In the way things snowball in academe, I now know a few former students who are well connected in the book world, and they add to my knowledge whenever we talk. Andrew Gaub, who graduated from our department in 2001 is a rare book dealer with extensive knowledge of ancient printing and binding practices, and his insights into the publishing industry in Europe and America from the incunabular (cradle of print, around 1500) period are fascinating.

Laura Kuhlman is another alumnae of our department who has gone on in the book world, pursuing graduate studies at the Center for the Book at the University of Iowa. My circle of book binders and collectors keeps growing, and I’m excited to continue to invite students into that coterie.

Was there a catalyst of some kind that inspired you to propose the minor?

I have been friends with Sarojini Johnson, who is a print-making professor in the School of Art for many years, and we have been tossing around the idea of creating a team-taught book binding class since we first met. This year, we decided to go big or go home and propose a full-year VBC seminar in book binding and letterpress printing, and as we were developing that proposal, the English Department’s own Dr. Adam Beach suggested that we should consider creating a minor so that we could extend these opportunities to students from a variety of majors, including English, of course, into the future.

Why do you think this course/minor is needed at this time?

Book binding and letterpress printing used to be apprentice-taught skills. They were not professions, and the people who did them were hard-working laborers who did not write the books or the texts they type-set. As these skilled workmen have been replaced by machines a few generations back, creative people have expressed an interest in keeping the techniques alive by learning them and passing them back and forth. English majors and art majors are particularly keen to learn these skills so that they can create the texts or images they’re printing and binding and have complete creative control over how they are presented to the public.

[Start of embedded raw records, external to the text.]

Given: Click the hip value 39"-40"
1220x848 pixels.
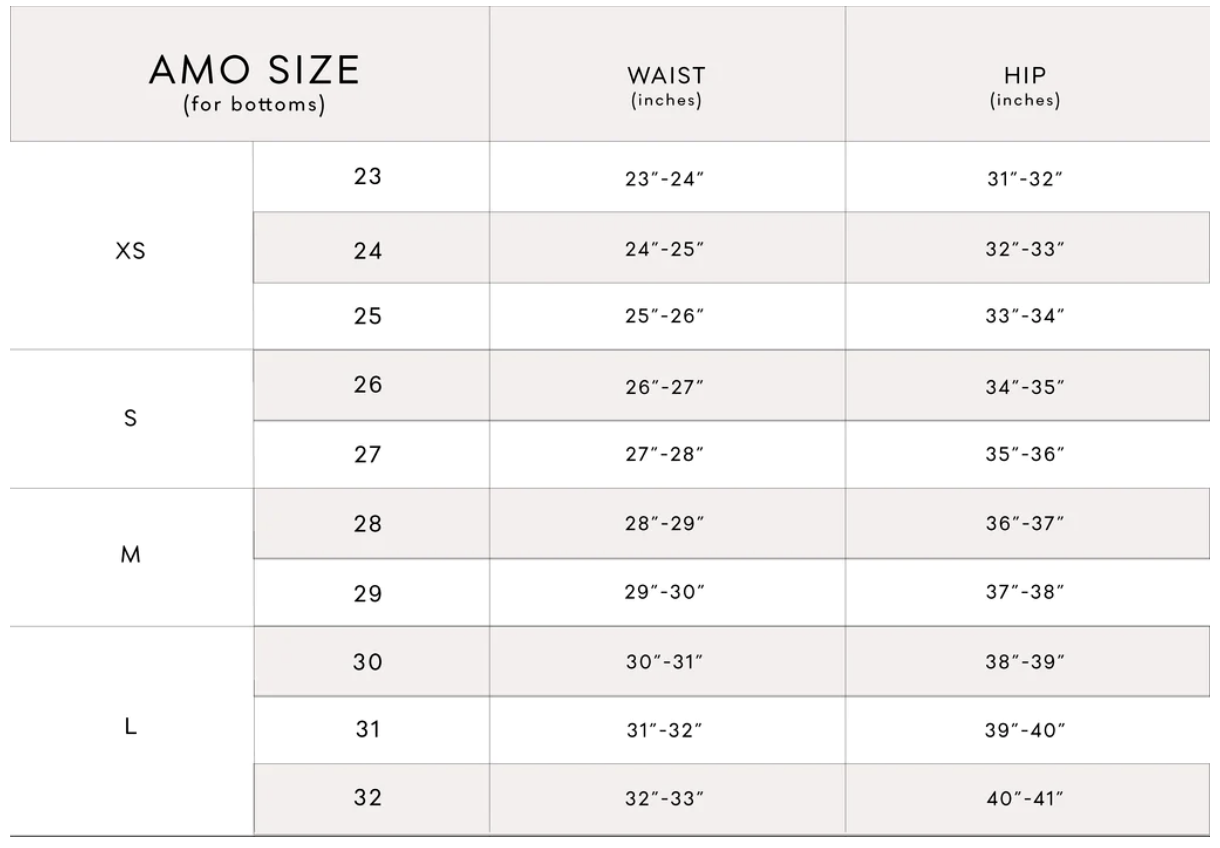Looking at the screenshot, I should pos(1025,732).
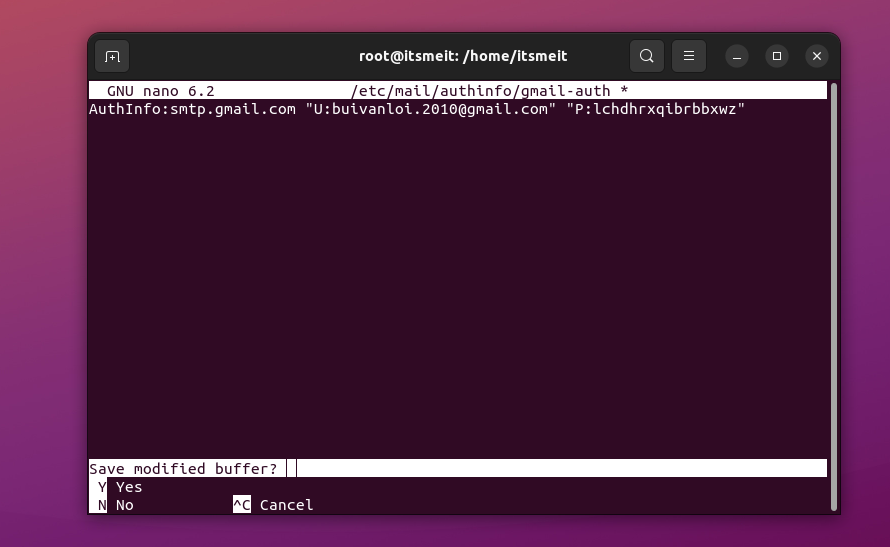Click the 'root@itsmeit: /home/itsmeit' window title

pyautogui.click(x=463, y=56)
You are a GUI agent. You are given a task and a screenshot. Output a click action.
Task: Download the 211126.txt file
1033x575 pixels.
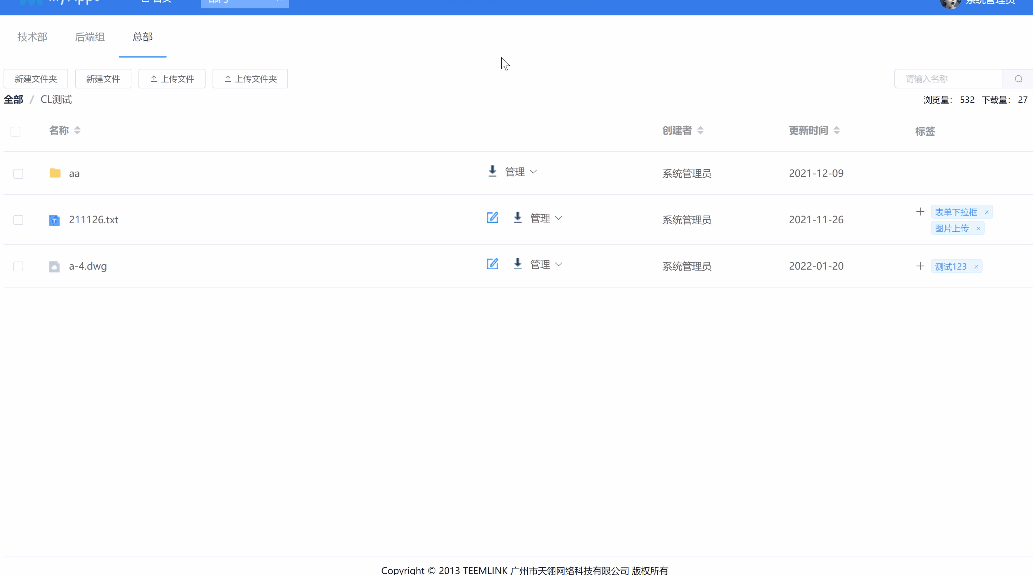pos(517,218)
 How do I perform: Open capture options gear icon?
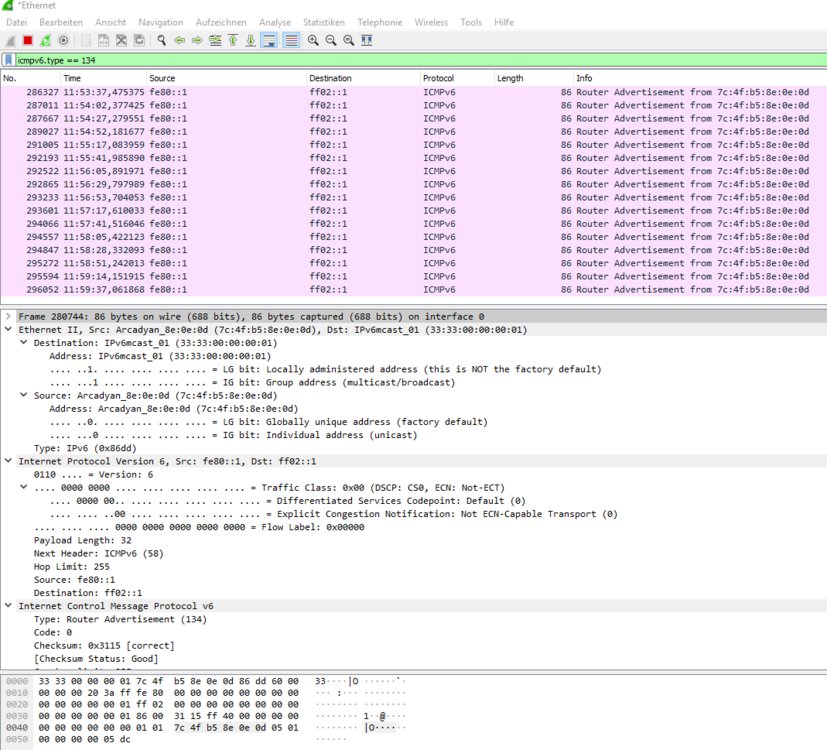coord(63,40)

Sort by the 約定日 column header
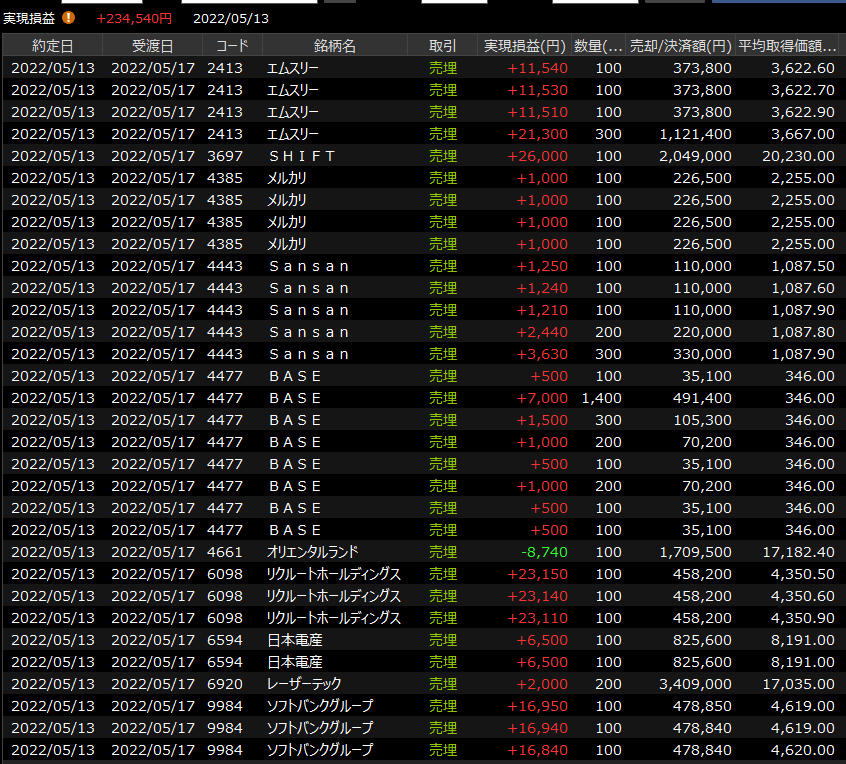coord(52,46)
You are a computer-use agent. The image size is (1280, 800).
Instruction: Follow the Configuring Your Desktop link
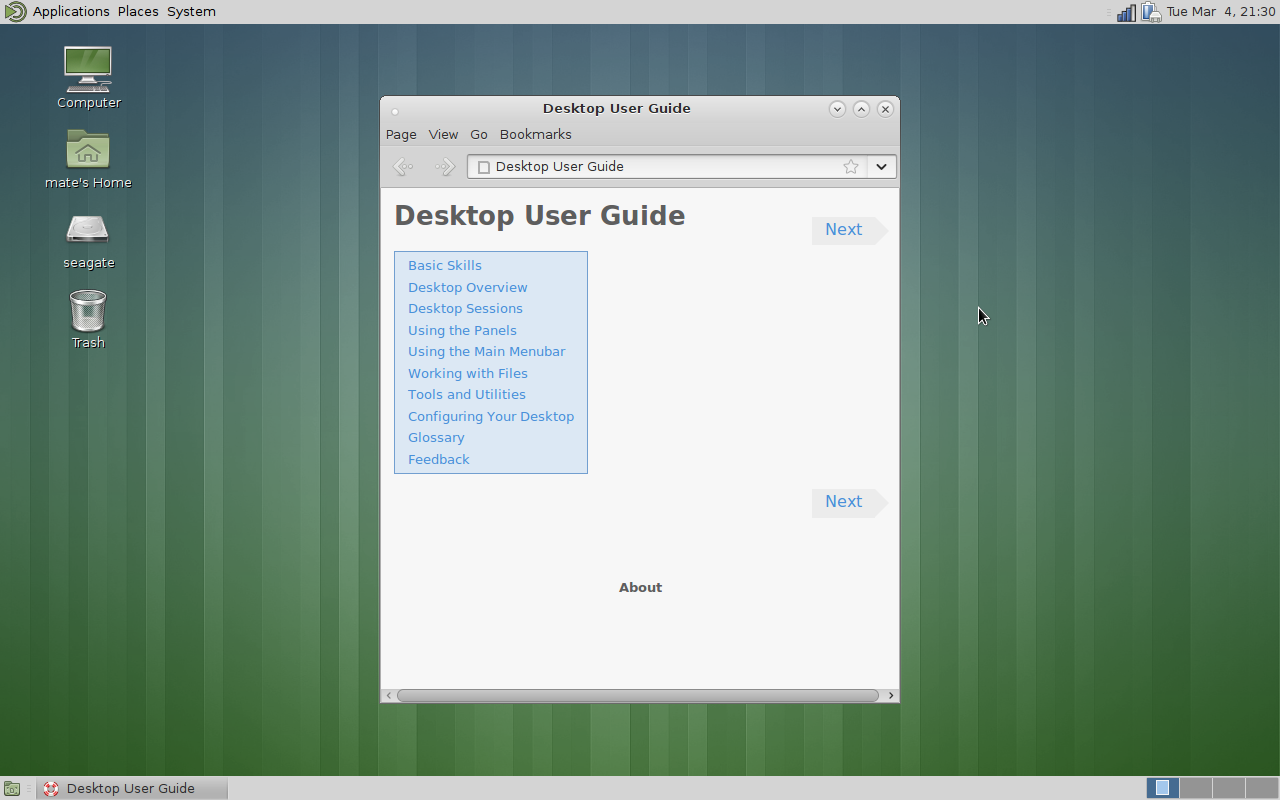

As computers make publication easier than it has ever been (think WordPress and “send”), people are eager to learn and remember the ways books and ideas were propagated before. As Phil Repp, the Vice President for Technology at BSU said to us recently, “People crave authenticity.” Phil has also told us that making things in the physical world is a very valuable experience for designers of virtual products because it is so much easier to judge functionality, versatility, and design qualities in an analog product like a hand-bound book or a hand-printed page.

What aspect of this course/minor are you most excited to teach, and for the students to learn?

Sarojini and I are excited about all of it! In addition to the BSU minor in Book Arts, the Book Arts Collaborative that we are starting downtown will offer classes for children and adults in all kinds of binding, printing, and related skills. For example, we’ve talked to a local press collector who will be teaching classes in safe press operation and maintenance, and the owner of a local comic books store is planning to offer a course in designing and writing comic books.

Previously, Sarojini and I have only been able to offer introductory courses in book binding, and Ball State has not been teaching letterpress printing. So, we’re very excited about getting students to more advanced skill levels and finally having the presses and other tools to teach students to manually set text and print their own work.

In addition to the 18th, 19th, and 20th century presses we’ll have at the Book Arts Collaborative, we will also have 21st century technology, and participants will be able to print longer works on a laser printer using Adobe software to format their text, and we’ll be making polymers, which are extremely hard plastic molds made from computer designs for printing. In the minor and the scope of the Book Arts Collaborative, we’ll be covering printing methods from about 900 A.C.E. up to the present day.